Medan, kedannews.com – Rutin diselenggarakannya Musabaqah Tilawatil Qur’an (MTQ) Antar Bangsa Dunia Melayu Dunia Islam (DMDI) dan Badan Komunikasi Pemuda Remaja Masjid Indonesia (BKPRMI) tidak lain bertujuan untuk meningkatkan kualitas membaca Al Qur’an para pemuda generasi Islam di dunia, khususnya Indonesia.
Hal itu dikemukakan Wakil Presiden DMDI Komjen Pol (Purn) Dr (HC) Drs Syafruddin MSi saat membuka MTQ Antar Bangsa DMDI dan BKPRMI di Masjid Al Musannif Jalan Cemara Asri, Kecamatan Percut Sei Tuan, Kabupaten Deli Serdang, Sabtu (1/4/2023) sampai Senin (3/4/2023).
Dikemukakannya dari hasil riset yang pernah dilakukan tentang kualitas keummatan dari aspek kemampuan membaca Al Qur’an, meski jumlah ummat Islam Indonesia yang bisa membaca Al Qur’an terus bertambah namun masih banyak lagi tidak bisa membaca yang rata-rata didominasi oleh kaum muda, para generasi Islam.
“Lima tahun lalu sebelum pensiun, saya sudah mengurus dan membina 9 organisasi pemuda Islam. Kemudian saya kumpulkan dan meminta mereka untuk melakukan riset. Dan hasilnya dari 223 juta penduduk Indonesia pada waktu itu, masih banyak rata-rata generasi Islam tidak bisa membaca Al Qur’an. Ini sangat miris kita melihatnya,” ujar Komjen Pol (Purn) Syafruddin.
Hadir pada acara tersebut, Wakil Gubernur Sumatera Utara (Wagubsu) Musa Rajekshah, Pangdam I/BB Mayjen TNI Achmad Daniel Chardin, Wakapolda Sumut Brigjen Pol Jawari, Bupati, Dirjen Kemendagri, Ketua Umum DPP BKPRMI H Datuk Said Aldi Al Idrus, Ketua MUI Sumut H Maratua Simanjuntak, Ketua DMDI Sumut H Datuk Muhammad Isa Indrawan, Sekda Kabupaten Deli Serdang H Timur Tumanggor, Ketua PMI Sumut DR H Rahmat Shah.
Hadir juga Ketua Umum DPW BKPRMI Sumut Syafrizal Harahap beserta pengurus dan Ketua DPD BKPRMI se Sumut.

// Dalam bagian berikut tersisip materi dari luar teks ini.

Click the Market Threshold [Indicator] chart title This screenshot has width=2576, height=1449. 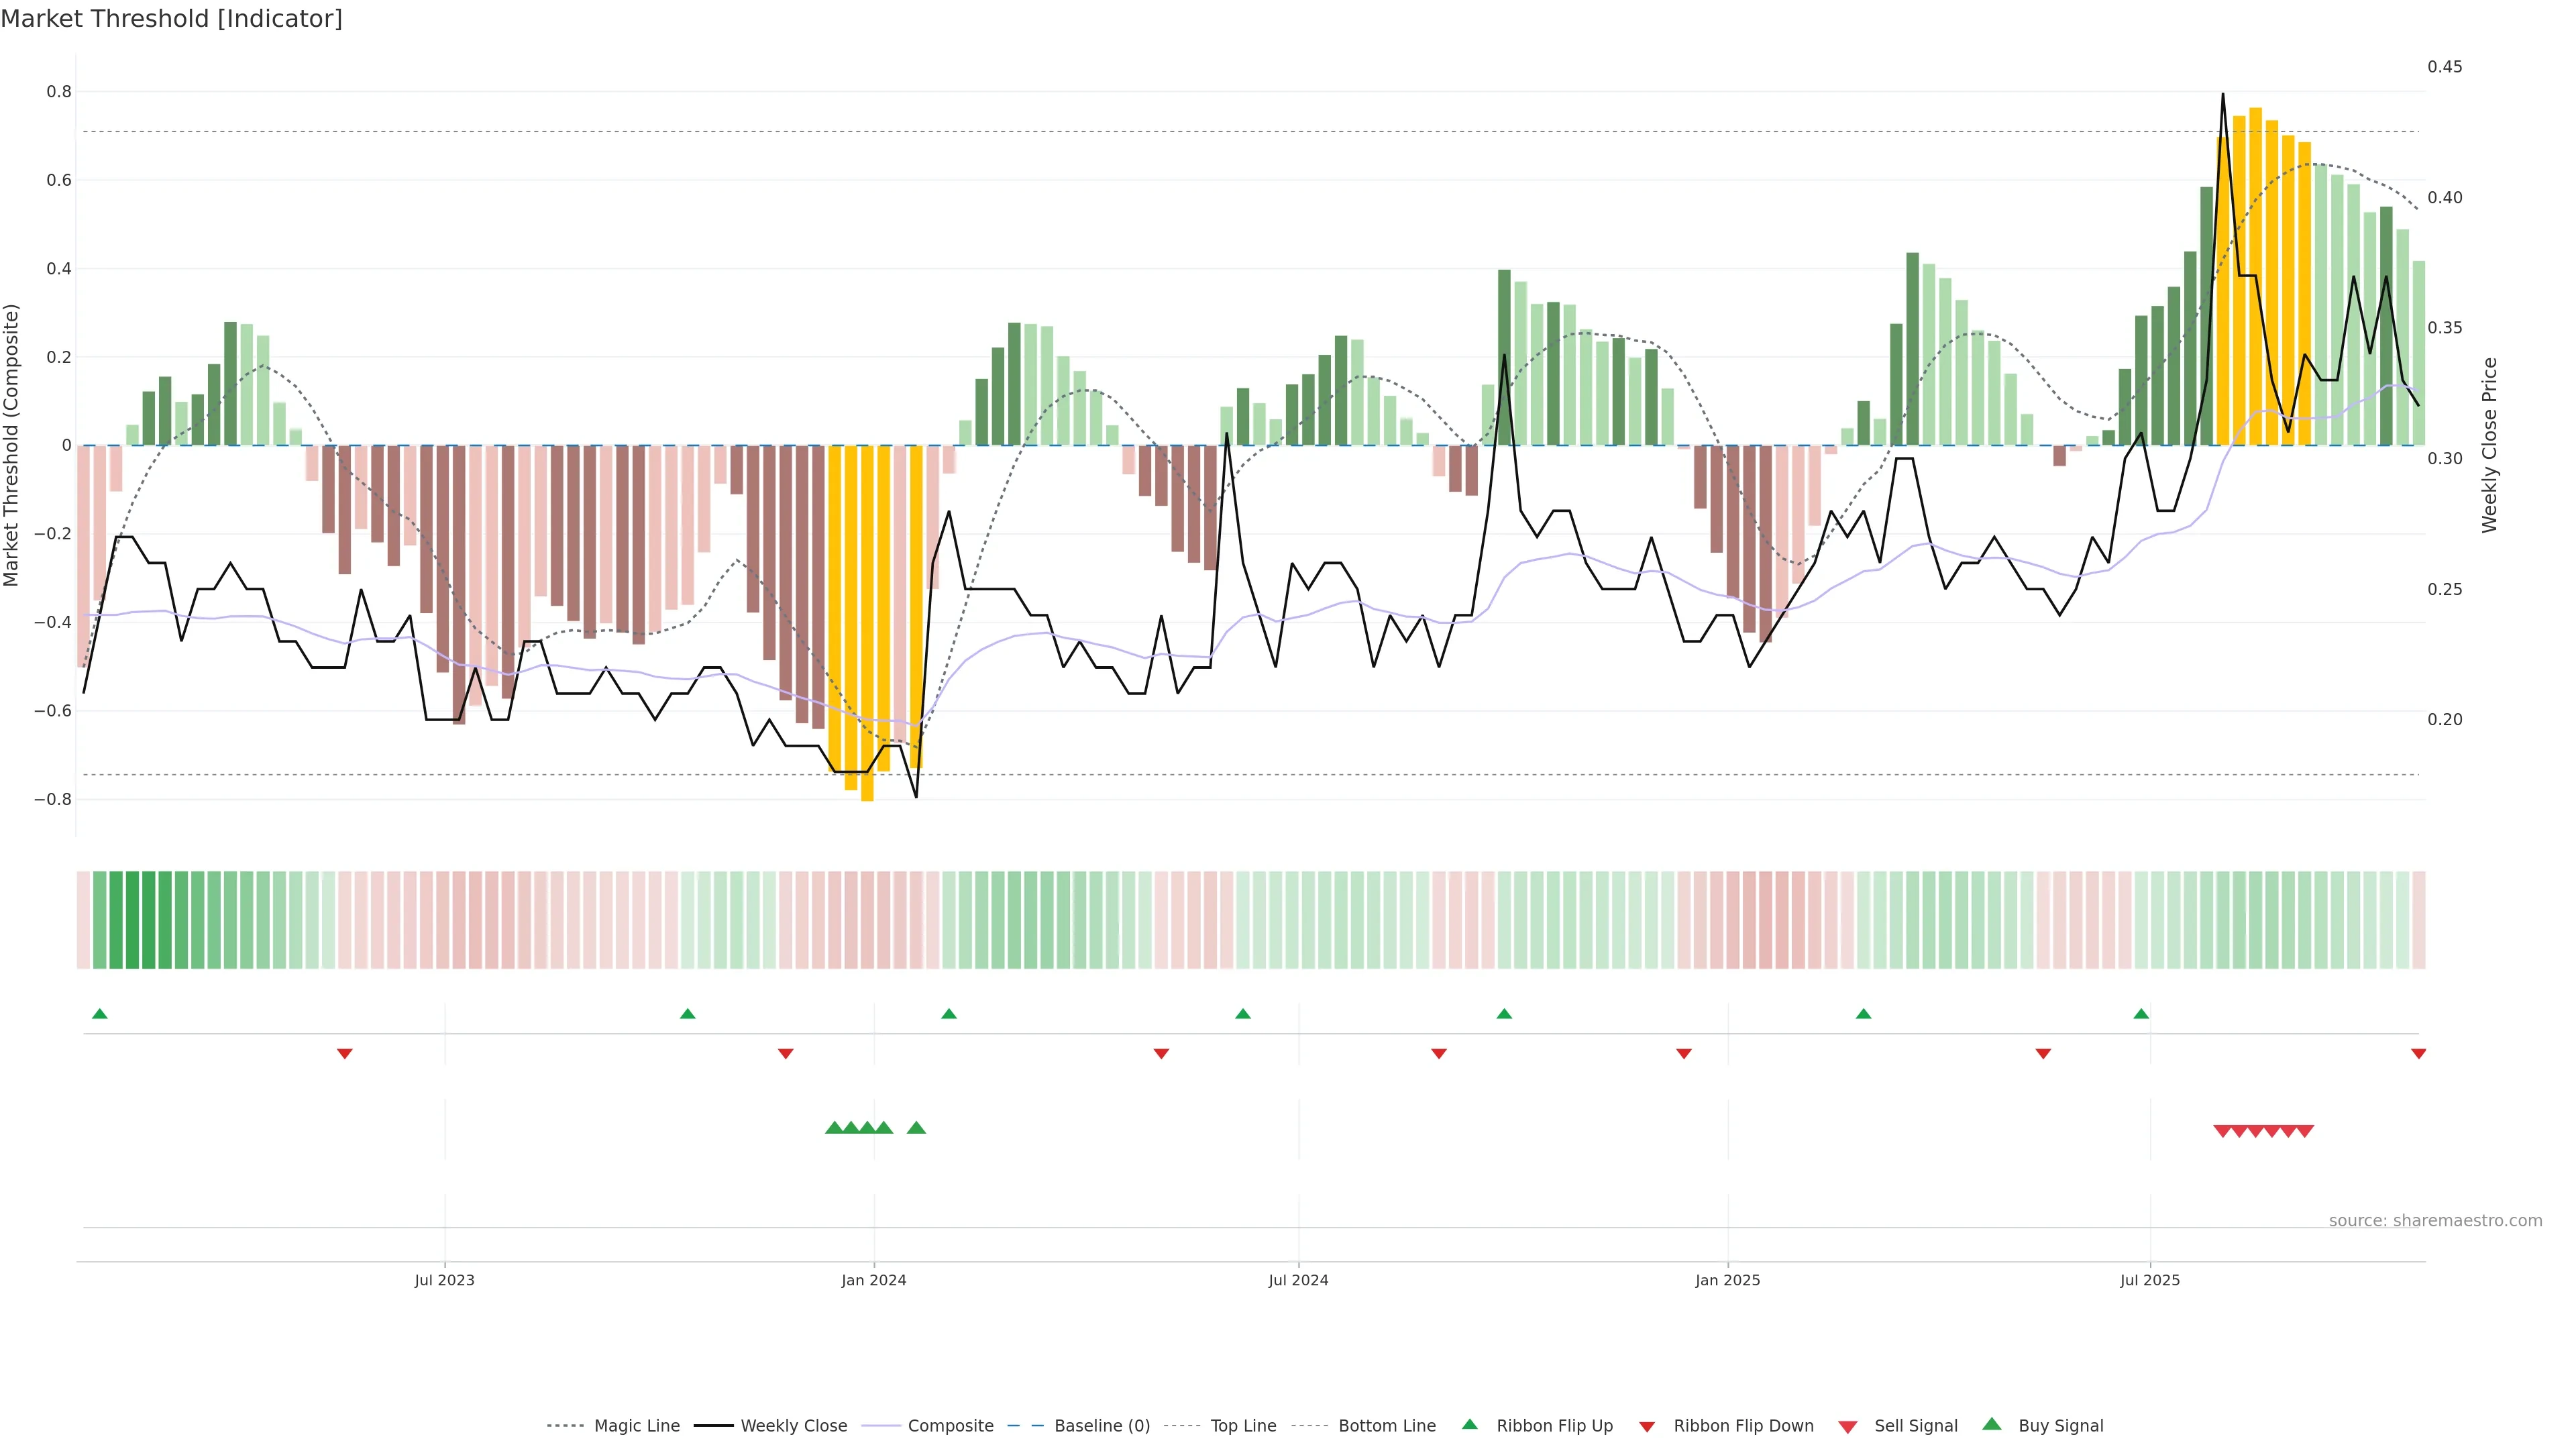(171, 19)
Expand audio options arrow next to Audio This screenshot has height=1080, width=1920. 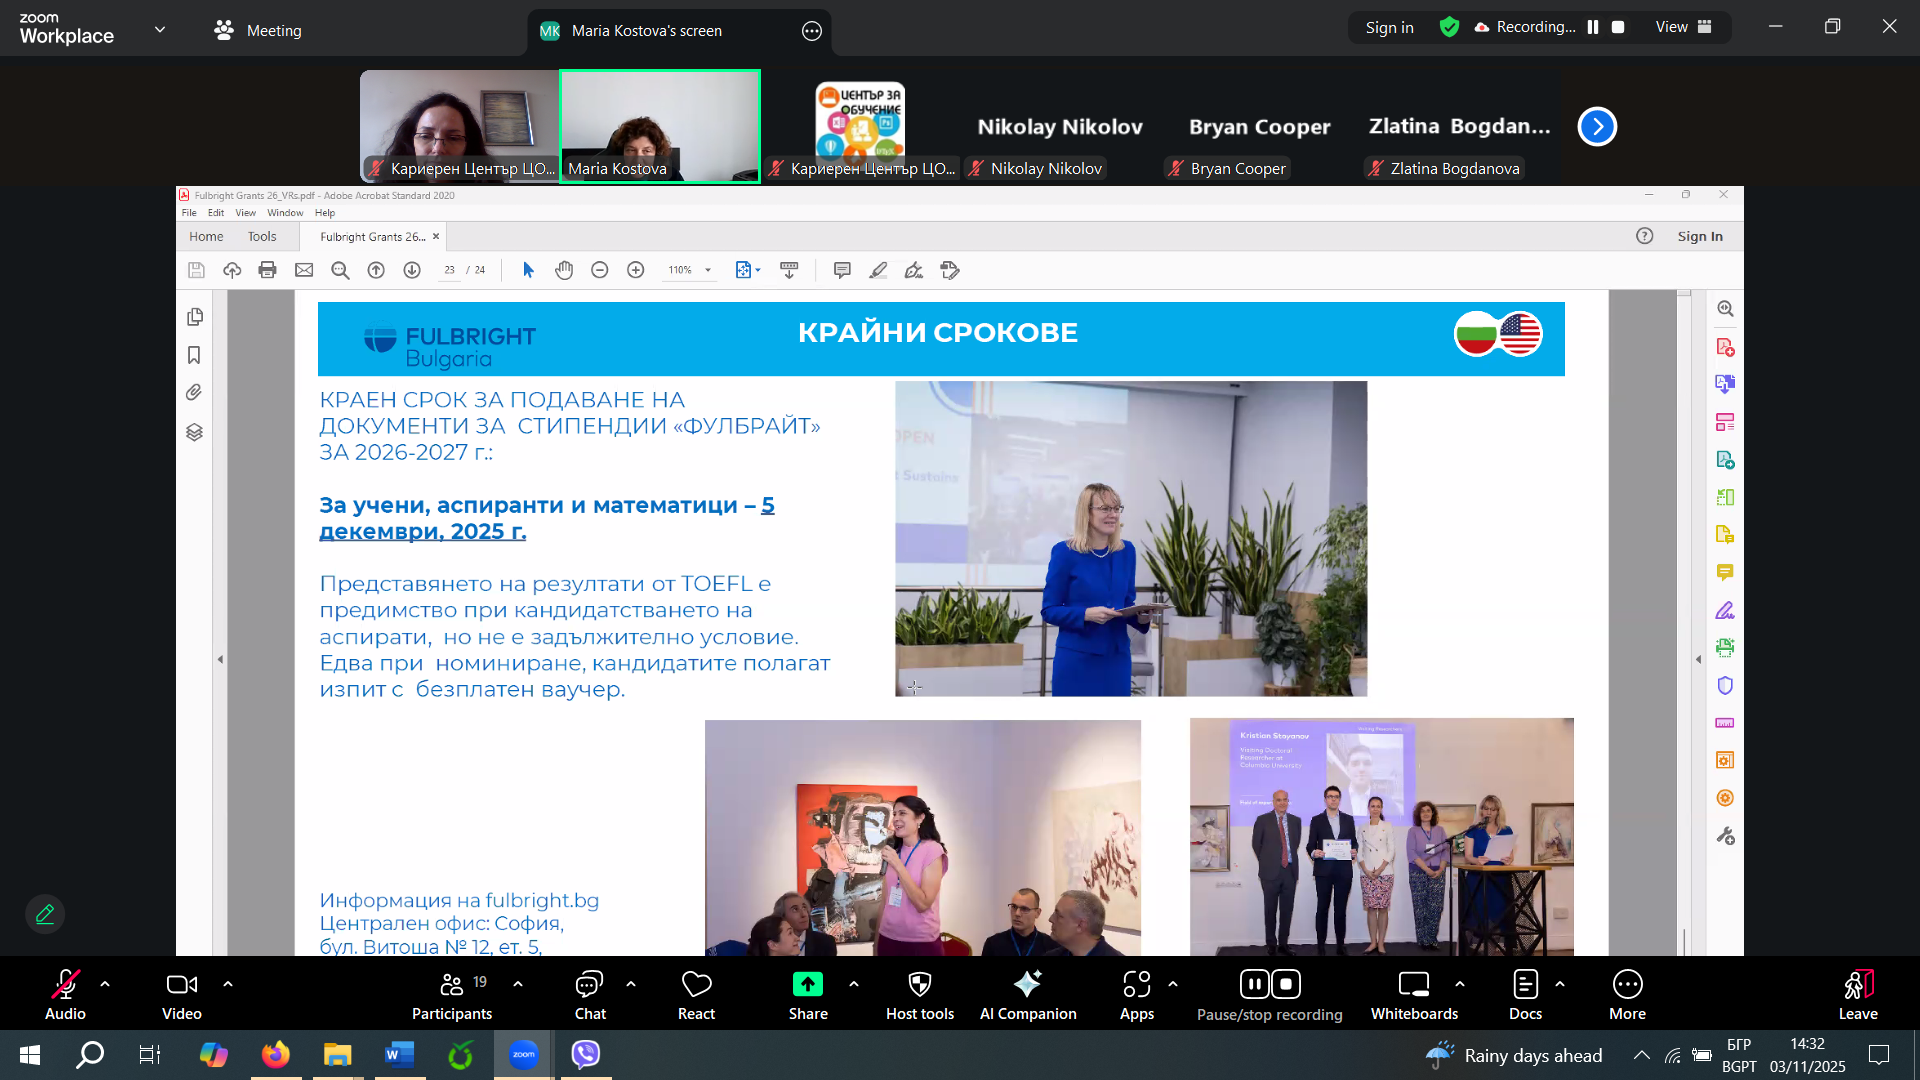(x=105, y=984)
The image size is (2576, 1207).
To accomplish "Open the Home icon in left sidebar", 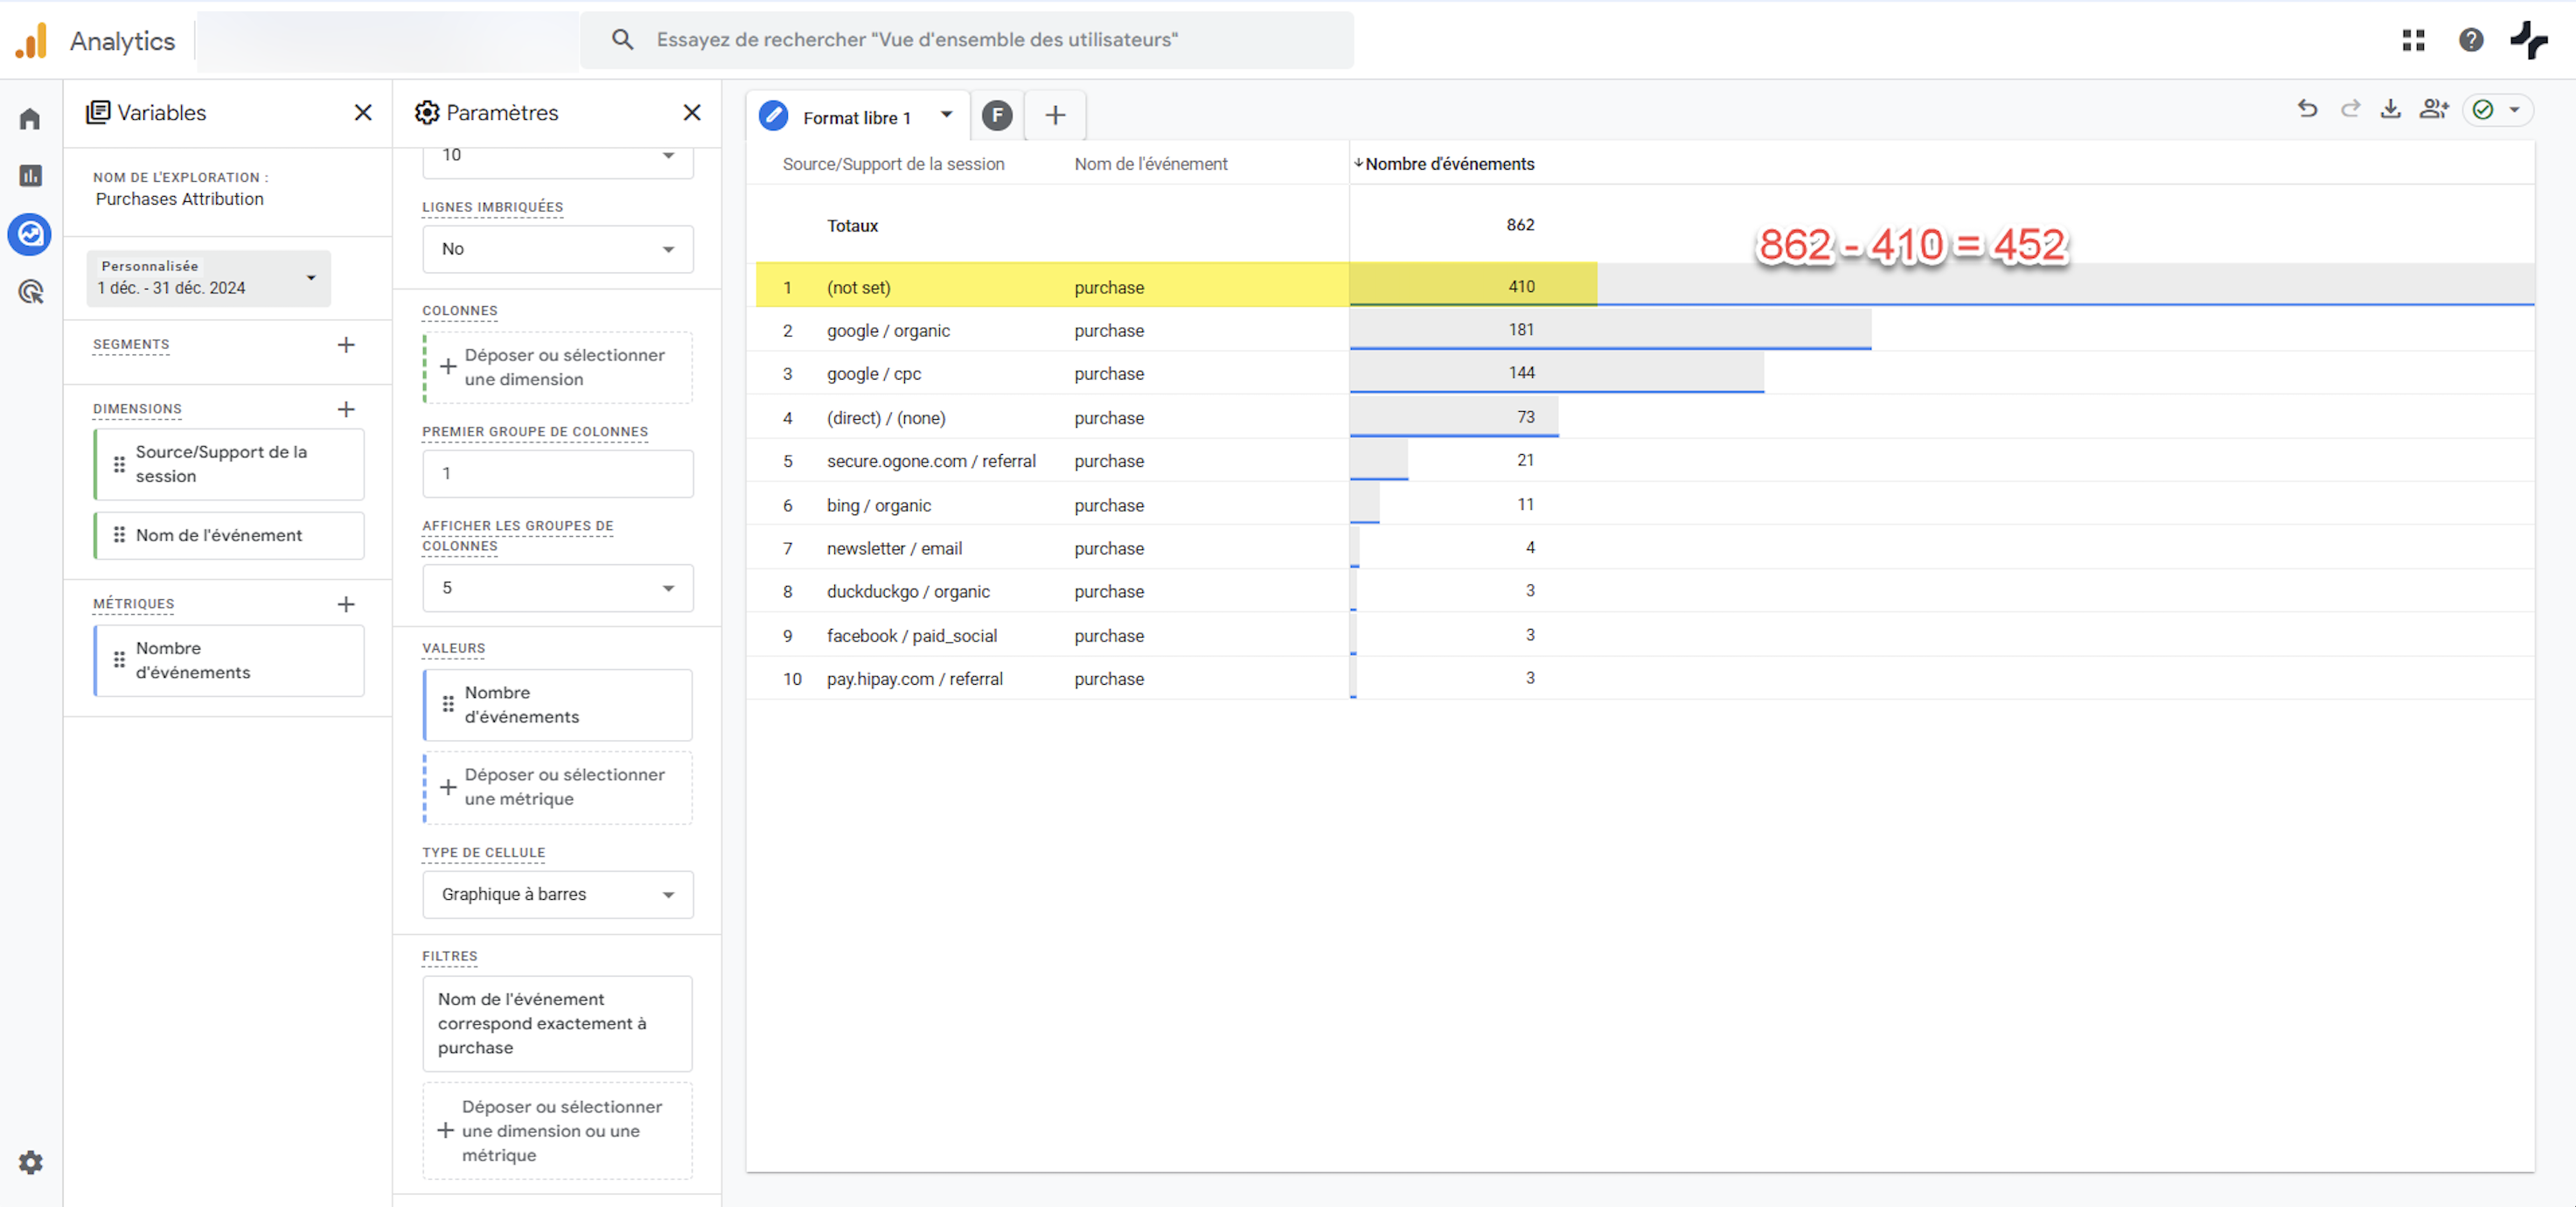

Menurut Syafruddin, untuk mengentaskan para generasi Islam dari tidak bisa membaca Al Qur’an, dirinya selalu menekankan kepada organisasi pemuda Islam dibawah binaannya agar tidak hanya fokus pada organsasi saja, yang ujungnya berpolitik. Tapi juga harus bisa membaca Al Qur’an dan memahami isi kandungan Kitab Suci ummat Islam tersebut.
“Kalau hanya sibuk dengan organisasi saja, buat apa kalau tidak bisa membaca Al Qur’an dan memahami isinya. Sementara yang dibawa berlabel Islam. Indonesia harus bisa seperti Chechnya yang 90 persen penduduknya bisa membaca Al Qur’an dan 10 persennya lagi adalah penghafal Al Qur’an,” tegasnya.
“Jadi kalau ada yang mengatakan membaca Al Qur’an itu radikal, maka salah besar. Dengan membaca ayat-ayat di dalam Qur’an, maka hati akan menjadi tenang, apalagi kalau bisa memahami isinya. Karena radikal itu adalah orang yang tidak bisa membaca Al Qur’an. Bacaannya dipenggal-penggal lalu disambung,” tandasnya.